Wherever students end up studying, the main concern, after the exorbitant study fees paid to the learning institution, is where they should stay.

Williams says a major factor in deciding on a property would be to establish which location would be the most convenient for access to the campus.

This is according to Wendy Williams, one of the directors of Engel & Völkers Southern Africa, who says parents are usually comfortable with the idea of their child staying in the residential accommodation provided on campus at a relatively acceptable cost, but many students feel they are better suited to having their own student flat.

An important financial decision needs to be made by the parents – Can they afford to buy a student flat? Should they rather rent accommodation for the duration of their child’s studies? Or is there another alternative?

It certainly makes financial sense to, if at all possible, invest in your own property as opposed to renting for a few years, as you have nothing to show for this vast cash outlay afterwards. However, many considerations need to be made to validate your final decision.  An established and experienced real estate company will be able to advise you on the average rental per month, versus your investment in buying a suitable property.

Williams says a major factor in deciding on a property would be to establish which location would be the most convenient for access to the campus for your child, and then determine whether an investment in that particular area would be better than renting.

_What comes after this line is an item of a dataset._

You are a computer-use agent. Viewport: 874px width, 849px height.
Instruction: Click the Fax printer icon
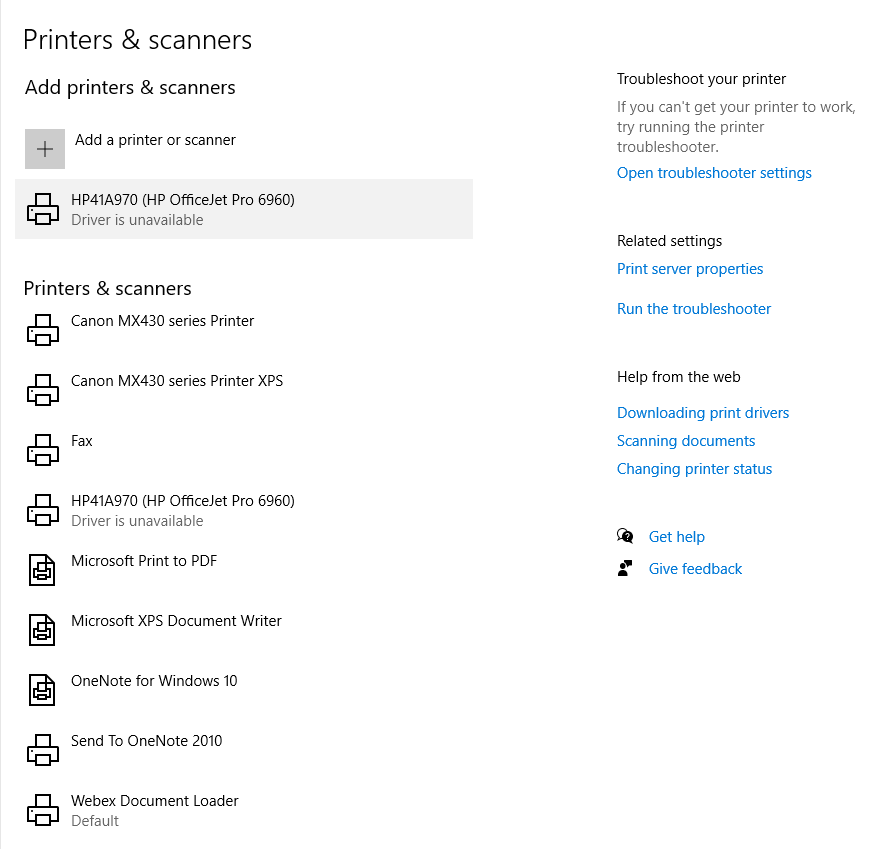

Should you decide to invest in a property, the two most important factors to consider are the location and price. Determine what you are able to afford before you even start looking for a suitable property.

Location should be determined by factors such as public transport, recreational facilities and, of course, security must always be factored in, so an outlying area is probably not a good choice. The distance of the property from the campus affects the price of the property as well, so make sure you are aware of this fact in the town you are buying in.

She says when determining your budget about whether to rent or to buy, remember to tally all the monthly living expenses, utility costs and transport expenses, and then rent or buy according to what you can afford. Add to this the monthly bond repayment costs if you are financing the property, and also factor in potential increases in bond repayments over the period that your children will be at varsity – there might also be increases in levies and municipal charges. You will then get a true reflection of the exact monthly costs of an owned property compared to a rented unit.

Williams says although you may have only one child, always remember that if you invest in a bigger apartment, you could rent out the additional bedrooms to other students, which will help pay off the monthly bond and cover other expenses.

There are always thousands of students each year looking for rental accommodation, so if your property is in a well situated and safe environment, you will always find tenants.

According to Johan Swart, tax manager at Legal and Tax, now is the right time to get into the property market. A simple example would be the purchase of a R1 million property, generating 8 000 rental income per month, which means that your return on the investment is 9.6 percent per year. What’s more, the property itself could be worth in excess of R1.2 million in two years’ time, which translates into a capital growth of 20 percent.

When buying an apartment, note that the smaller units appreciate the fastest in value, and also earn the best rental income in relation to the capital outlay. For example, two R1 million units will probably give a better return than one priced at R2 million. With one unit, the risk is focused and concentrated on a single tenant, but spreading one’s risk between more than one property is one of the oldest and wisest investment strategies, and has always been favoured by landlords, says Swart.